_Task directions:_ The answer must repeat every record exactly, with no pictures in it.

_Given information:_
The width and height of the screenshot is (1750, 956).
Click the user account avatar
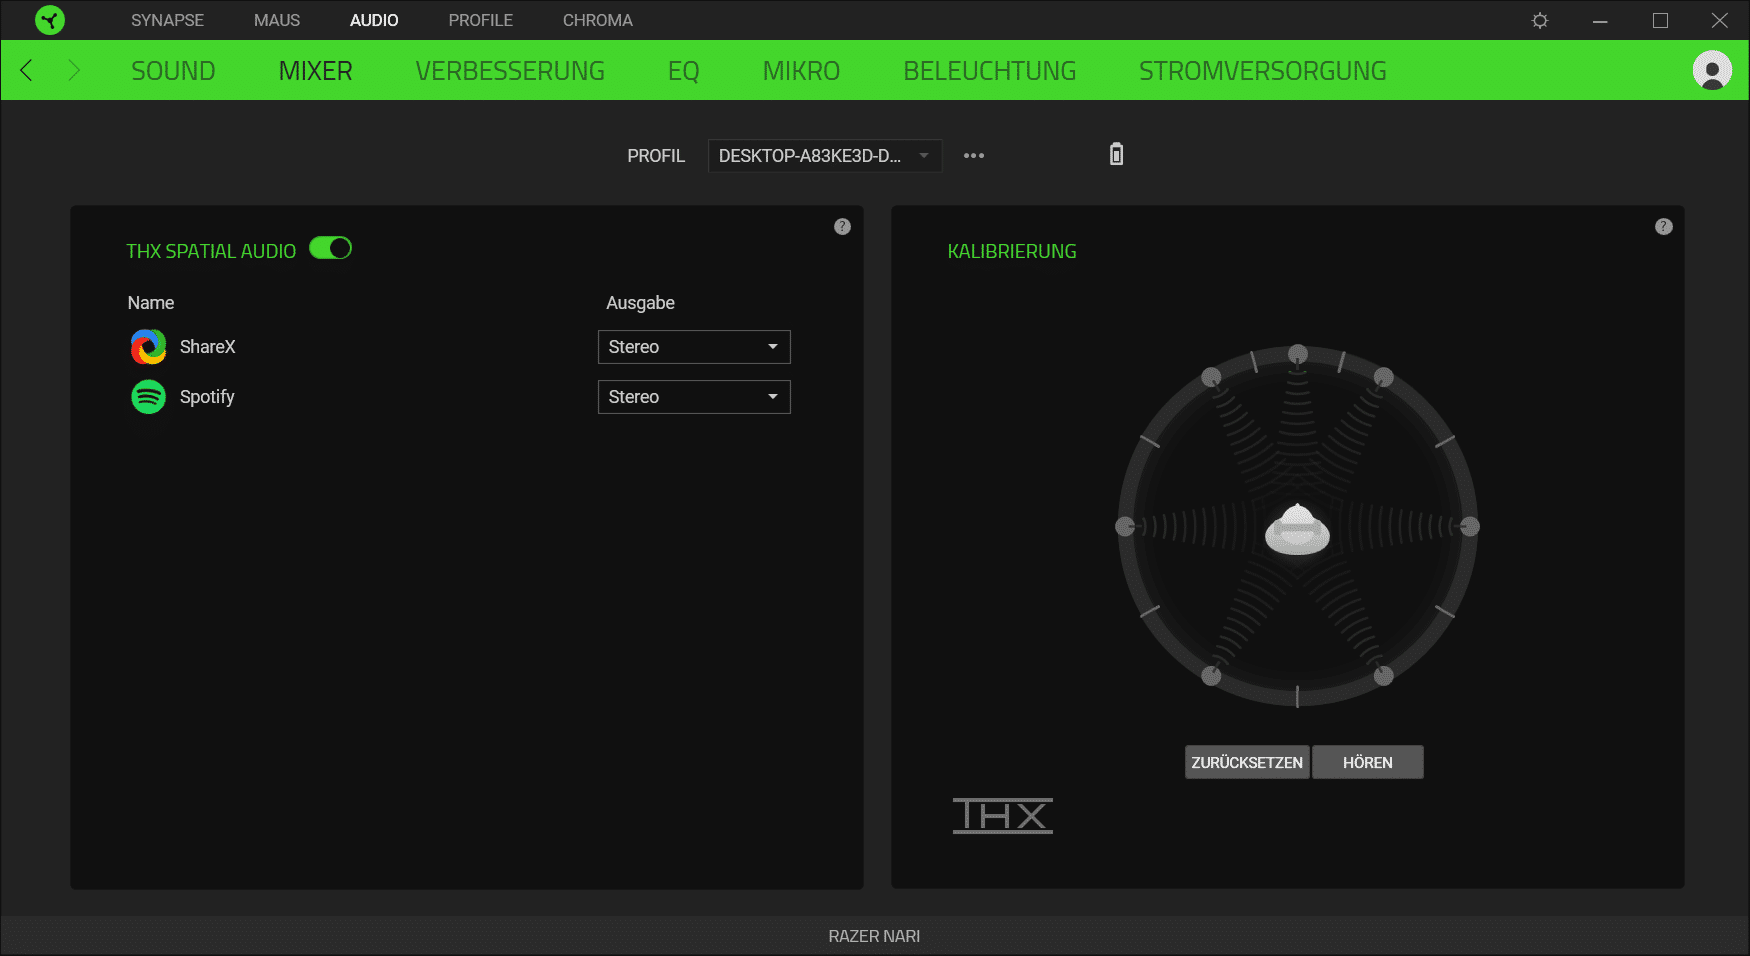pos(1711,70)
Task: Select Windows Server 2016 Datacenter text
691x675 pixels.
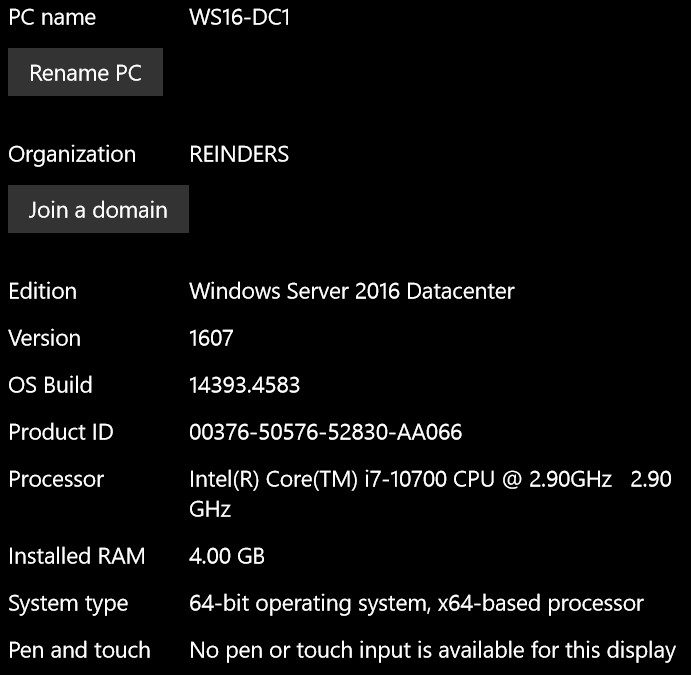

_Expected output:_
The width and height of the screenshot is (1750, 956).
Click the user account avatar
pos(1711,70)
Task: Select Windows Server 2016 Datacenter text
691x675 pixels.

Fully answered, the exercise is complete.